**Alıntı metin**.
::::::::::

30 Ekim 2022’de İstanbul Anadolu Başsavcılığı’nın iddianamesi tamamlandı. Savcı iddianamede H.K.G.’nin anne ve babasının tecavüze göz yumduğunu anlattı.
Anadolu Cumhuriyet Başsavcılığı tarafından hazırlanan iddianame 2. Ağır Ceza Mahkemesi tarafından kabul edildi. Şüpheliler 22 Mayıs tarihinde ilk kez hakim karşısına çıkacak.
İddianamede K. hakkında 67 yıl 10 ay 15 gün hapis cezası istenirken, baba ve anne hakkında 22 yıl 6 ay hapis cezası istendi.
H.G.K’nın ailesinden erkek ve kız kardeşleri açıklama yaparak, kardeşlerinin doğru söylemediğini ileri sürdüler. Küçük kızın gelinlikli fotoğrafının “tören sırasında çekildiğini ve bayram gibi günlerde giydiklerini” anlatan aile üyeleri, fotograflarda kıza sarılan 29 yaşındaki genç erkek konusunda açıklama yapmadılar. Aile üyeleri açıklamalarında, özetle, “Bizim yaşıtımızdaki kızların hepsi, bir tören olduğunda, bir bayramda ya da bir ailevi bir tören olduğunda kabarık kabarık elbiseler giyerlerdi. Burada da yine gelinlikli merdivenden aşağıya iniyor, bildiğiniz profesyonel stüdyo çekimi. Evlendi mi bu şimdi? Dediğim gibi yani orada hafızlığa geçiş aşamasında mı, Kur’an-ı Kerim bitirdi diye mi herhangi bir etkinlik. Ben de 19 yaşındayım ve daha evlenmedim, bekarım hiçbiri üstüme de baskı yapmadılar. Böyle bir şey yok, böyle bir şeyin olma ihtimali de yok. Bir anda çok değişmeye başladı ablam. 6 yaşında bir kız nasıl evlendirilebilir ki. Hani bunların hepsi şimdi evli mi? Ya da çocuk gelin mi oldular? Ben o ailede büyüdüm. Sadece ben değil. Eğer ben yalan söylüyorsam kardeşim de o ailede büyüdü abim de o ailede büyüdü. Böyle bir şey olsa neden biz bilmeyelim ki? Kadın hakları olarak savunuluyor ablam ama benim annem de bir kadın, ben de bir kadınım kardeşim de bir kadın. Sonra biz ablamın iddia ettiklerini duyduk. Ben şok oldum zaten.”

::::::::::

**Alıştırma görevleri**.
1. Aşağıdaki (a), (b) ve (c) ifadelerinin iddianame haberiyle uyuşup uyuşmadığını belirtin. Her biri için evet ya da hayır deyin ve bunu belirleyen sözleri haberden aynen aktarın.
(a) İddianameyi 2. Ağır Ceza Mahkemesi kabul etti.
(b) Baba ve anne hakkında 67 yıl 10 ay 15 gün hapis cezası istendi.
(c) Aile üyeleri, fotoğraflarda kıza sarılan 29 yaşındaki erkek hakkında açıklama yaptı.
2. İddianame haberine göre şüpheliler hangi tarihte ilk kez hakim karşısına çıkacak?
3. İddianame haberini, gösterilen son cümleden sonra sürdürün.

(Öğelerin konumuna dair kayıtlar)
::::::::::

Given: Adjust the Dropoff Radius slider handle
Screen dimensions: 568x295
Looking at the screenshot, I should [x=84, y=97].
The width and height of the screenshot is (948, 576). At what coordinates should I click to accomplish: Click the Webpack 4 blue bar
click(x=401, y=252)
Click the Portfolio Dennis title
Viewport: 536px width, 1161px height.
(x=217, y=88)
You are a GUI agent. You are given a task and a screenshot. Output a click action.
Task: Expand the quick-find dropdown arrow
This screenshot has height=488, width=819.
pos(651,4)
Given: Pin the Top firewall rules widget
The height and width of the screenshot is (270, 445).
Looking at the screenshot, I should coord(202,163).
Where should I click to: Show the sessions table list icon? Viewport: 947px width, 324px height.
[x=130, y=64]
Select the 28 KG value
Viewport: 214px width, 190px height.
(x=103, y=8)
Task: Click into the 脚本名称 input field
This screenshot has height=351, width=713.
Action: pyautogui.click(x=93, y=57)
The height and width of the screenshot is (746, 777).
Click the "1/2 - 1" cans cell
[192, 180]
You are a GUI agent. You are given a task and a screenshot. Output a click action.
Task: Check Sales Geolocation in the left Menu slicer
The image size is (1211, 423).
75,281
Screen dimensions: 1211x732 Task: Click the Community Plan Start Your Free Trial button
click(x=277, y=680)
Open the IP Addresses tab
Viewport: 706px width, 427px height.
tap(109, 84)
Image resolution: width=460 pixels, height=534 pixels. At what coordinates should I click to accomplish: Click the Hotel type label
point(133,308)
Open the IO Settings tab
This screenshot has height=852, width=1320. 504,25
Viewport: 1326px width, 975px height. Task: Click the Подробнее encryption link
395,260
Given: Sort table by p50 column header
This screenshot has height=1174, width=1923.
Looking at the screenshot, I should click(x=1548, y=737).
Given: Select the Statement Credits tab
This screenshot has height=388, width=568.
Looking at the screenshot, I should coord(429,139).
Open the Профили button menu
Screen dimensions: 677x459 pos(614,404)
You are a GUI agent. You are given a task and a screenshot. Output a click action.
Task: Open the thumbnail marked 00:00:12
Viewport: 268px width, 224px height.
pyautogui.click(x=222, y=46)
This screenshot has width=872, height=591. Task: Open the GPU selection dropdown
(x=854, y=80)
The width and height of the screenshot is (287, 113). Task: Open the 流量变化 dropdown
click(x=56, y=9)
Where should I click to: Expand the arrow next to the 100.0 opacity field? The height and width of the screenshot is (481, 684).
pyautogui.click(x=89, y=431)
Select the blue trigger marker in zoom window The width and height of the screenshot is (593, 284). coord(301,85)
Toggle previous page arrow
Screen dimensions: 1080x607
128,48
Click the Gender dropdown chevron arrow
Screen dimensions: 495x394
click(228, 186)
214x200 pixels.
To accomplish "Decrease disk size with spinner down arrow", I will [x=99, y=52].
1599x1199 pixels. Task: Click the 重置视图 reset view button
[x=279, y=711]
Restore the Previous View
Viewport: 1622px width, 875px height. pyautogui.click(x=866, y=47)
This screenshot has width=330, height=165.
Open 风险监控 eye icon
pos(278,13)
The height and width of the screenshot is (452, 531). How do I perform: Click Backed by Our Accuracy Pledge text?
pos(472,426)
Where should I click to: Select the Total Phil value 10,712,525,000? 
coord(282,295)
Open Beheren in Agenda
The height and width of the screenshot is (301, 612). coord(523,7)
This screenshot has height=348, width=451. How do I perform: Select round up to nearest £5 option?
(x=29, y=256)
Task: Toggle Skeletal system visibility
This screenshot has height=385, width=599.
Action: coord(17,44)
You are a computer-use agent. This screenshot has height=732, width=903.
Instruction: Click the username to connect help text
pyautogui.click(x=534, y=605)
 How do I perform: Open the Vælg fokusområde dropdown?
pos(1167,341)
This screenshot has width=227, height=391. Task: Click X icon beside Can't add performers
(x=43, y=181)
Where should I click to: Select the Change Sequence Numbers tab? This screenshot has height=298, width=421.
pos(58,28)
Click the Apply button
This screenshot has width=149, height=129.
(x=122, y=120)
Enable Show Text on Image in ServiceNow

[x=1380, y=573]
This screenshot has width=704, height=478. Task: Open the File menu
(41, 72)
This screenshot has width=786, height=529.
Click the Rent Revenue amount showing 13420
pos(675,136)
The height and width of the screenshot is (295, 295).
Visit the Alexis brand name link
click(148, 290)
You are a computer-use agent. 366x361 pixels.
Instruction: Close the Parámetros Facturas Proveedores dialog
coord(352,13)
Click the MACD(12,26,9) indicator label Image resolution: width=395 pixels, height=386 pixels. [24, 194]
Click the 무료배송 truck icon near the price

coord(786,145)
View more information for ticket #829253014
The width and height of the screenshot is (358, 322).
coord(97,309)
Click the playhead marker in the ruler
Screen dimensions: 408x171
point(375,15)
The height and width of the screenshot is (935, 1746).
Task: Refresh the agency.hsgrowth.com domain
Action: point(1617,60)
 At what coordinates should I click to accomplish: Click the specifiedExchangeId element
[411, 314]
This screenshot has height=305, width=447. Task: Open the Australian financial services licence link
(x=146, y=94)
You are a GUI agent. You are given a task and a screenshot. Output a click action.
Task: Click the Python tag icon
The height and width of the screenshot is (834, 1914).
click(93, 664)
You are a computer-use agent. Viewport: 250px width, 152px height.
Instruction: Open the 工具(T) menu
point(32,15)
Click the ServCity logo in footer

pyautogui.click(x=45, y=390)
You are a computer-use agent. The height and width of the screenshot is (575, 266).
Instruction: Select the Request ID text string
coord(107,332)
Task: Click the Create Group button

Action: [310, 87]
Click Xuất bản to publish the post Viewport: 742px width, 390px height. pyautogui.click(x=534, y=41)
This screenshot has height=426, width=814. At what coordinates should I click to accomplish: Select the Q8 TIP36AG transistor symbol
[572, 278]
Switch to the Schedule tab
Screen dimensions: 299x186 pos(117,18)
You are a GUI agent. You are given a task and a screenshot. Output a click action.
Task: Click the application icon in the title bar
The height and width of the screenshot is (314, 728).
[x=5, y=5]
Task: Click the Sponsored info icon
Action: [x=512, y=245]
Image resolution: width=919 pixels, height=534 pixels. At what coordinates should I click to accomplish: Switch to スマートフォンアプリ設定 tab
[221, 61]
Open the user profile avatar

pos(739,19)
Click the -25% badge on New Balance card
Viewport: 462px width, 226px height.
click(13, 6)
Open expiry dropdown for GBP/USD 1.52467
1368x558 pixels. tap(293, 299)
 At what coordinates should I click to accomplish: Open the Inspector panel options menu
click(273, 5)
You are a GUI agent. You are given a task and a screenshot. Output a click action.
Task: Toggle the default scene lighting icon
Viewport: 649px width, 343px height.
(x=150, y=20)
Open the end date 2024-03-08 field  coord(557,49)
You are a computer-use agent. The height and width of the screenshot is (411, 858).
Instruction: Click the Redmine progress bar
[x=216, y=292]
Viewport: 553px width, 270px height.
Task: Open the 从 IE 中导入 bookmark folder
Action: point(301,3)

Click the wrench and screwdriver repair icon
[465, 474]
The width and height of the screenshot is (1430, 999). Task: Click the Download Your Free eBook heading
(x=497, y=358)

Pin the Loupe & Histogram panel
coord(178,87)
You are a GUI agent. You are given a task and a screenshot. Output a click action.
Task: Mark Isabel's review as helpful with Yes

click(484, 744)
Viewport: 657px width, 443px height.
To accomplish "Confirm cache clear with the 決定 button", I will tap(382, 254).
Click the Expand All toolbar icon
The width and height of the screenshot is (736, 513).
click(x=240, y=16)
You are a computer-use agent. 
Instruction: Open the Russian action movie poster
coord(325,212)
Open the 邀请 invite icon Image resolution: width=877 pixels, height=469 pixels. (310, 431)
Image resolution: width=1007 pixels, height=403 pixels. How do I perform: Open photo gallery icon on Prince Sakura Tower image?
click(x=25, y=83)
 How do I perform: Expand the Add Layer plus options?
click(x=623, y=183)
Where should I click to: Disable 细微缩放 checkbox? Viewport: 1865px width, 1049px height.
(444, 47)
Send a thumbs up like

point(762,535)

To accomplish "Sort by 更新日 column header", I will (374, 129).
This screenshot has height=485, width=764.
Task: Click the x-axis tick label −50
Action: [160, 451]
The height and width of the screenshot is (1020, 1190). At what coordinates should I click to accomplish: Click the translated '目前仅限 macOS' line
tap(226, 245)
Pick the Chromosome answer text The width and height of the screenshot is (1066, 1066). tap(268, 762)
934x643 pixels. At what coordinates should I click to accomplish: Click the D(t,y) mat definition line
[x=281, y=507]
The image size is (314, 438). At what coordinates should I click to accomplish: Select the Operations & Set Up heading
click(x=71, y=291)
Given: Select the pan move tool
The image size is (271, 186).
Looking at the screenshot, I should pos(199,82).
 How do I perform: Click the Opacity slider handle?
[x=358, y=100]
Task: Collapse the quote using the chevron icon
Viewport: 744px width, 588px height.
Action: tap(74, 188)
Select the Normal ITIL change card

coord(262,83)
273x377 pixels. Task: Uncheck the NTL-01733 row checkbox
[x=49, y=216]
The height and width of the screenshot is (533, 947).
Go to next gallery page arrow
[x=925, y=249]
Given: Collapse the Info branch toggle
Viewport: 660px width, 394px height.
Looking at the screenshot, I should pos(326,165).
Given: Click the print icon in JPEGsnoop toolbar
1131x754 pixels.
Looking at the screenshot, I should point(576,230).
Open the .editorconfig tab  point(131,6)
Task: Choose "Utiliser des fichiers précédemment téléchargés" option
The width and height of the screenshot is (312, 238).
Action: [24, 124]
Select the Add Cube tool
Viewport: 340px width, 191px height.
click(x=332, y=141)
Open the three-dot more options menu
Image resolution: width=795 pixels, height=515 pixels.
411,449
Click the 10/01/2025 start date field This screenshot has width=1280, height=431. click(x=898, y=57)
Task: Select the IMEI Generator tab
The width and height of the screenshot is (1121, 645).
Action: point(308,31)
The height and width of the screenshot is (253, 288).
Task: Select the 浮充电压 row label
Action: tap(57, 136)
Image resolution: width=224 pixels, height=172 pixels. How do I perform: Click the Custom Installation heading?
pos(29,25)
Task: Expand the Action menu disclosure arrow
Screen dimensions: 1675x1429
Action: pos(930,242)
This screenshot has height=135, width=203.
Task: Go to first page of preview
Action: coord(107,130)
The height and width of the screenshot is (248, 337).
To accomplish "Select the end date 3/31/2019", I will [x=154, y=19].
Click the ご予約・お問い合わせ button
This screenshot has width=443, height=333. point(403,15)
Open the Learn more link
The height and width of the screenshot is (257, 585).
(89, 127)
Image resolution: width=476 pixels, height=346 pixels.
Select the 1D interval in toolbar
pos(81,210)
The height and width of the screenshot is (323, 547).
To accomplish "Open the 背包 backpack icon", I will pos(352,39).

::::::::::

**Yanıt listesi**.
1.
(a) Evet: "Anadolu Cumhuriyet Başsavcılığı tarafından hazırlanan iddianame 2. Ağır Ceza Mahkemesi tarafından kabul edildi."
(b) Hayır: "baba ve anne hakkında 22 yıl 6 ay hapis cezası istendi."
(c) Hayır: "fotograflarda kıza sarılan 29 yaşındaki genç erkek konusunda açıklama yapmadılar."

2. 22 Mayıs tarihinde.

3.
Hiranur Vakfı, bir yöneticilerin adının karıştığı skandal konusunda kısa bir açıklama yaptı ve konunun adalete iletildiğini belirtti. Kurumsal olarak konunun, kendileri ile ilgisi olmadığını belirten vakfın açıklaması şöyle:
“Vakfımızın ismi zikredilerek verilen haberin içeriğinde yer alan ve mahkemelere intikal etmiş konu ile kurumsal olarak hiçbir ilgimiz bulunmamaktadır. Süreci devam eden bir davanın iddianamesinde yer alan suçlamalar dava sonuçlanmadan sadece iddiadan ibarettir. Vakıf yönetimi olarak dava sürecini takip edeceğiz. Hukuk sistemimize güveniyoruz ve mahkemenin en doğru kararı vereceğine inanıyoruz. Bir aile içerisinde yaşandığı iddia edilen ve mahkemeye intikal etmiş dava üzerinden bir kurumu karalamaya çalışmak ve İslami hassasiyetleri olan bütün insanları yaftalama niyetinde olmak en hafif tabirle kötü niyettir. Hiranur Vakfı olarak hiçbir kötü niyetin parçası olmayacağız ve Allah’ın izniyle faaliyetlerimize aynı inanç ve azimle devam edeceğiz.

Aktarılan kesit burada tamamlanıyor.